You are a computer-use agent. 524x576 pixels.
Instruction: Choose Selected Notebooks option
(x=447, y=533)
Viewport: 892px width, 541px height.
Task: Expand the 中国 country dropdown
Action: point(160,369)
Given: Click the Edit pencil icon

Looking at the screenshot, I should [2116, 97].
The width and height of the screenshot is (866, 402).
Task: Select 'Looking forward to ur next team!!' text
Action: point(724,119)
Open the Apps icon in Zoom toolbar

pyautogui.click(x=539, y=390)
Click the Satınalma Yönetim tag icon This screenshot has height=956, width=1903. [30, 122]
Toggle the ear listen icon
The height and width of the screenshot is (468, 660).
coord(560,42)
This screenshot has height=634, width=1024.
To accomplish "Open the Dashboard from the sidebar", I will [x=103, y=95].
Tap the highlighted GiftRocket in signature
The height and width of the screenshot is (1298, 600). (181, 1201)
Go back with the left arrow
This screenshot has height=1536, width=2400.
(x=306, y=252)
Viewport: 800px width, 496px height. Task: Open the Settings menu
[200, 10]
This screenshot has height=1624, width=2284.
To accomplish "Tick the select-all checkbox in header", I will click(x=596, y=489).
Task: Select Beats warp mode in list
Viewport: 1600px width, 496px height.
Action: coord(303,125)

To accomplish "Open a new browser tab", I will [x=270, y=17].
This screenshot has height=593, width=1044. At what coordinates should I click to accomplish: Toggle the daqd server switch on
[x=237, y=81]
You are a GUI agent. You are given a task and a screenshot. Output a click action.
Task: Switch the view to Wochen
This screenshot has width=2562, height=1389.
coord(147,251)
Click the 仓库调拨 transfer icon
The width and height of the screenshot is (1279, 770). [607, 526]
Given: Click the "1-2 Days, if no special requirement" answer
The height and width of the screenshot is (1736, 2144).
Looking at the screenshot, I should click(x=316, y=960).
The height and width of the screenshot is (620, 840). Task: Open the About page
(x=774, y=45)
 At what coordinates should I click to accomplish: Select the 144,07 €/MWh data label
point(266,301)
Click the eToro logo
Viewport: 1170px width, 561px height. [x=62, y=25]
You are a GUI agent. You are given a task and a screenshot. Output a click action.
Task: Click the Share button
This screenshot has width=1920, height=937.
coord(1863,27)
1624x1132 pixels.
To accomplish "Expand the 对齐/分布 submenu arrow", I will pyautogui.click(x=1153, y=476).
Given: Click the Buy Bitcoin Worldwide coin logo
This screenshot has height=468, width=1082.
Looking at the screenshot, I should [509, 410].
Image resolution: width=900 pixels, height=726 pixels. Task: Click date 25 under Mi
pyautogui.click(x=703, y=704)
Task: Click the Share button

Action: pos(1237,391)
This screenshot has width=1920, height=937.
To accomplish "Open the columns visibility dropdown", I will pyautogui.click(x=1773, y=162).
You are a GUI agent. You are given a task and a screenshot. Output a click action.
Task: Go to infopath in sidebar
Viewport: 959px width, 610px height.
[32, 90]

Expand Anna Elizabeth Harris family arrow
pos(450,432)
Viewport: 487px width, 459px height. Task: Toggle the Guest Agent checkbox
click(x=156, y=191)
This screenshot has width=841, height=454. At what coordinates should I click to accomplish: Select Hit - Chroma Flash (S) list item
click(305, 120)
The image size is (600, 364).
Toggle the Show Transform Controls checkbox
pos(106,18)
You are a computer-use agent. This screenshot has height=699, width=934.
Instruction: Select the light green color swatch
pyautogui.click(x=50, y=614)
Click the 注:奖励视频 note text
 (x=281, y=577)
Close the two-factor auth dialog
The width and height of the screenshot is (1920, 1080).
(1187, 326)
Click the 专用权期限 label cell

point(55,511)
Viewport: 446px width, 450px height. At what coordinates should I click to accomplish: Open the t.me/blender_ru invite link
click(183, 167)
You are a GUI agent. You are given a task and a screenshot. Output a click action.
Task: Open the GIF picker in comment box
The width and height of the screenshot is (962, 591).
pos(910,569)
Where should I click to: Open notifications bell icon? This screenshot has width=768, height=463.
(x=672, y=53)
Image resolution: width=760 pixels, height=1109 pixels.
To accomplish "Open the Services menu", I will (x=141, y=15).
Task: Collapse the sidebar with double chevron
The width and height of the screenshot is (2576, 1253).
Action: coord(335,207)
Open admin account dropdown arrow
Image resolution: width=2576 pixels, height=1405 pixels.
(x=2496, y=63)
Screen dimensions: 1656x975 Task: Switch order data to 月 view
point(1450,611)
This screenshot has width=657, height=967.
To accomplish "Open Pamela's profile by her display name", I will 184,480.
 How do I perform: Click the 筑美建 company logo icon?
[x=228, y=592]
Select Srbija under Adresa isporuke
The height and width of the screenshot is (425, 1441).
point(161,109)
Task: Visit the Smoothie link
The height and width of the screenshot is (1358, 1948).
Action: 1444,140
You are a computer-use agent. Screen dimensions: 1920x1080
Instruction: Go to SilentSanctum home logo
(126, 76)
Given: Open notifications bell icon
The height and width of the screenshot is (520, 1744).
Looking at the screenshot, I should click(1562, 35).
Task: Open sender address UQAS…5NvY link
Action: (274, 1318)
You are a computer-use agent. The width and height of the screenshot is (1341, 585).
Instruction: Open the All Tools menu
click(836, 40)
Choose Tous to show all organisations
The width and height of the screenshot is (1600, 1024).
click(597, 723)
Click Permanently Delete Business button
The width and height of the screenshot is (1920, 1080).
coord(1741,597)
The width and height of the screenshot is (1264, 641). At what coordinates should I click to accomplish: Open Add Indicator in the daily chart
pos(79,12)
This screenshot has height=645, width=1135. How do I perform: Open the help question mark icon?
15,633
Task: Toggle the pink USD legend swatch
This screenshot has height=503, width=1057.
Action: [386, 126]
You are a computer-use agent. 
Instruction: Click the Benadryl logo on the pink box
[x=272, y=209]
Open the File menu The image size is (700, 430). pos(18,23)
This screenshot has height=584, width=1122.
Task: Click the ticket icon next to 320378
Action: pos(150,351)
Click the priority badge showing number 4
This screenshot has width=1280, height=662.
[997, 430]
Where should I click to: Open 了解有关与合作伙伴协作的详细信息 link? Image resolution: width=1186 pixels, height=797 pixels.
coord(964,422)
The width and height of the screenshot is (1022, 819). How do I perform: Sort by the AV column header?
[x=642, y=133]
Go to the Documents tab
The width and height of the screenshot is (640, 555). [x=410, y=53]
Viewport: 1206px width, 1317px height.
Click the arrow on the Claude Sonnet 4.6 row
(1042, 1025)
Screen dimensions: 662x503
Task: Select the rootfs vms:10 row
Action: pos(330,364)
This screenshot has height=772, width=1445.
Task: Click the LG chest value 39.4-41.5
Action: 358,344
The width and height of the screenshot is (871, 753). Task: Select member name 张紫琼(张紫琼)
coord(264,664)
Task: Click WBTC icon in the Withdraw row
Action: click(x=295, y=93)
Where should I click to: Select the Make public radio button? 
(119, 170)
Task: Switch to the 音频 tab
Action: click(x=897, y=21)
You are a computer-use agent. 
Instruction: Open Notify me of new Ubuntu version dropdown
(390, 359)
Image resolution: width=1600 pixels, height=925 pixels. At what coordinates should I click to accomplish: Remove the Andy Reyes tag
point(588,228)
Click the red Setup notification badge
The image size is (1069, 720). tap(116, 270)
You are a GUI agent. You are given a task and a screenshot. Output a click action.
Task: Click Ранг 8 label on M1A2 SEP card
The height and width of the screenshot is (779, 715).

◆ ◆ ◆ ◆ ◆ ◆ ◆

TUJUAN LATIHAN => Salin kembali seluruh baris catatan di atas tanpa mengubah satu karakter pun.

JAWABAN BERIKUT =>
You are a computer-use agent. 524x576 pixels.
Instruction: Choose Selected Notebooks option
(x=447, y=533)
Viewport: 892px width, 541px height.
Task: Expand the 中国 country dropdown
Action: point(160,369)
Given: Click the Edit pencil icon

Looking at the screenshot, I should [2116, 97].
The width and height of the screenshot is (866, 402).
Task: Select 'Looking forward to ur next team!!' text
Action: point(724,119)
Open the Apps icon in Zoom toolbar

pyautogui.click(x=539, y=390)
Click the Satınalma Yönetim tag icon This screenshot has height=956, width=1903. [30, 122]
Toggle the ear listen icon
The height and width of the screenshot is (468, 660).
coord(560,42)
This screenshot has height=634, width=1024.
To accomplish "Open the Dashboard from the sidebar", I will [x=103, y=95].
Tap the highlighted GiftRocket in signature
The height and width of the screenshot is (1298, 600). (181, 1201)
Go back with the left arrow
This screenshot has height=1536, width=2400.
(x=306, y=252)
Viewport: 800px width, 496px height. Task: Open the Settings menu
[200, 10]
This screenshot has height=1624, width=2284.
To accomplish "Tick the select-all checkbox in header", I will click(x=596, y=489).
Task: Select Beats warp mode in list
Viewport: 1600px width, 496px height.
Action: coord(303,125)

To accomplish "Open a new browser tab", I will [x=270, y=17].
This screenshot has height=593, width=1044. At what coordinates should I click to accomplish: Toggle the daqd server switch on
[x=237, y=81]
You are a GUI agent. You are given a task and a screenshot. Output a click action.
Task: Switch the view to Wochen
This screenshot has width=2562, height=1389.
coord(147,251)
Click the 仓库调拨 transfer icon
The width and height of the screenshot is (1279, 770). [607, 526]
Given: Click the "1-2 Days, if no special requirement" answer
The height and width of the screenshot is (1736, 2144).
Looking at the screenshot, I should click(x=316, y=960).
The height and width of the screenshot is (620, 840). Task: Open the About page
(x=774, y=45)
 At what coordinates should I click to accomplish: Select the 144,07 €/MWh data label
point(266,301)
Click the eToro logo
Viewport: 1170px width, 561px height. [x=62, y=25]
You are a GUI agent. You are given a task and a screenshot. Output a click action.
Task: Click the Share button
This screenshot has width=1920, height=937.
coord(1863,27)
1624x1132 pixels.
To accomplish "Expand the 对齐/分布 submenu arrow", I will pyautogui.click(x=1153, y=476).
Given: Click the Buy Bitcoin Worldwide coin logo
This screenshot has height=468, width=1082.
Looking at the screenshot, I should [509, 410].
Image resolution: width=900 pixels, height=726 pixels. Task: Click date 25 under Mi
pyautogui.click(x=703, y=704)
Task: Click the Share button

Action: pos(1237,391)
This screenshot has width=1920, height=937.
To accomplish "Open the columns visibility dropdown", I will pyautogui.click(x=1773, y=162).
You are a GUI agent. You are given a task and a screenshot. Output a click action.
Task: Go to infopath in sidebar
Viewport: 959px width, 610px height.
[32, 90]

Expand Anna Elizabeth Harris family arrow
pos(450,432)
Viewport: 487px width, 459px height. Task: Toggle the Guest Agent checkbox
click(x=156, y=191)
This screenshot has width=841, height=454. At what coordinates should I click to accomplish: Select Hit - Chroma Flash (S) list item
click(305, 120)
The image size is (600, 364).
Toggle the Show Transform Controls checkbox
pos(106,18)
You are a computer-use agent. This screenshot has height=699, width=934.
Instruction: Select the light green color swatch
pyautogui.click(x=50, y=614)
Click the 注:奖励视频 note text
 (x=281, y=577)
Close the two-factor auth dialog
The width and height of the screenshot is (1920, 1080).
(1187, 326)
Click the 专用权期限 label cell

point(55,511)
Viewport: 446px width, 450px height. At what coordinates should I click to accomplish: Open the t.me/blender_ru invite link
click(183, 167)
You are a GUI agent. You are given a task and a screenshot. Output a click action.
Task: Open the GIF picker in comment box
The width and height of the screenshot is (962, 591).
pos(910,569)
Where should I click to: Open notifications bell icon? This screenshot has width=768, height=463.
(x=672, y=53)
Image resolution: width=760 pixels, height=1109 pixels.
To accomplish "Open the Services menu", I will (x=141, y=15).
Task: Collapse the sidebar with double chevron
The width and height of the screenshot is (2576, 1253).
Action: coord(335,207)
Open admin account dropdown arrow
Image resolution: width=2576 pixels, height=1405 pixels.
(x=2496, y=63)
Screen dimensions: 1656x975 Task: Switch order data to 月 view
point(1450,611)
This screenshot has width=657, height=967.
To accomplish "Open Pamela's profile by her display name", I will 184,480.
 How do I perform: Click the 筑美建 company logo icon?
[x=228, y=592]
Select Srbija under Adresa isporuke
The height and width of the screenshot is (425, 1441).
point(161,109)
Task: Visit the Smoothie link
The height and width of the screenshot is (1358, 1948).
Action: 1444,140
You are a computer-use agent. Screen dimensions: 1920x1080
Instruction: Go to SilentSanctum home logo
(126, 76)
Given: Open notifications bell icon
The height and width of the screenshot is (520, 1744).
Looking at the screenshot, I should click(1562, 35).
Task: Open sender address UQAS…5NvY link
Action: (274, 1318)
You are a computer-use agent. The width and height of the screenshot is (1341, 585).
Instruction: Open the All Tools menu
click(836, 40)
Choose Tous to show all organisations
The width and height of the screenshot is (1600, 1024).
click(597, 723)
Click Permanently Delete Business button
The width and height of the screenshot is (1920, 1080).
coord(1741,597)
The width and height of the screenshot is (1264, 641). At what coordinates should I click to accomplish: Open Add Indicator in the daily chart
pos(79,12)
This screenshot has height=645, width=1135. How do I perform: Open the help question mark icon?
15,633
Task: Toggle the pink USD legend swatch
This screenshot has height=503, width=1057.
Action: [386, 126]
You are a computer-use agent. 
Instruction: Click the Benadryl logo on the pink box
[x=272, y=209]
Open the File menu The image size is (700, 430). pos(18,23)
This screenshot has height=584, width=1122.
Task: Click the ticket icon next to 320378
Action: pos(150,351)
Click the priority badge showing number 4
This screenshot has width=1280, height=662.
[997, 430]
Where should I click to: Open 了解有关与合作伙伴协作的详细信息 link? Image resolution: width=1186 pixels, height=797 pixels.
coord(964,422)
The width and height of the screenshot is (1022, 819). How do I perform: Sort by the AV column header?
[x=642, y=133]
Go to the Documents tab
The width and height of the screenshot is (640, 555). [x=410, y=53]
Viewport: 1206px width, 1317px height.
Click the arrow on the Claude Sonnet 4.6 row
(1042, 1025)
Screen dimensions: 662x503
Task: Select the rootfs vms:10 row
Action: pos(330,364)
This screenshot has height=772, width=1445.
Task: Click the LG chest value 39.4-41.5
Action: 358,344
The width and height of the screenshot is (871, 753). Task: Select member name 张紫琼(张紫琼)
coord(264,664)
Task: Click WBTC icon in the Withdraw row
Action: click(x=295, y=93)
Where should I click to: Select the Make public radio button? 
(119, 170)
Task: Switch to the 音频 tab
Action: click(x=897, y=21)
You are a computer-use agent. 
Instruction: Open Notify me of new Ubuntu version dropdown
(390, 359)
Image resolution: width=1600 pixels, height=925 pixels. At what coordinates should I click to accomplish: Remove the Andy Reyes tag
point(588,228)
Click the red Setup notification badge
The image size is (1069, 720). tap(116, 270)
You are a GUI agent. You are given a task and a screenshot. Output a click action.
Task: Click Ранг 8 label on M1A2 SEP card
The height and width of the screenshot is (779, 715).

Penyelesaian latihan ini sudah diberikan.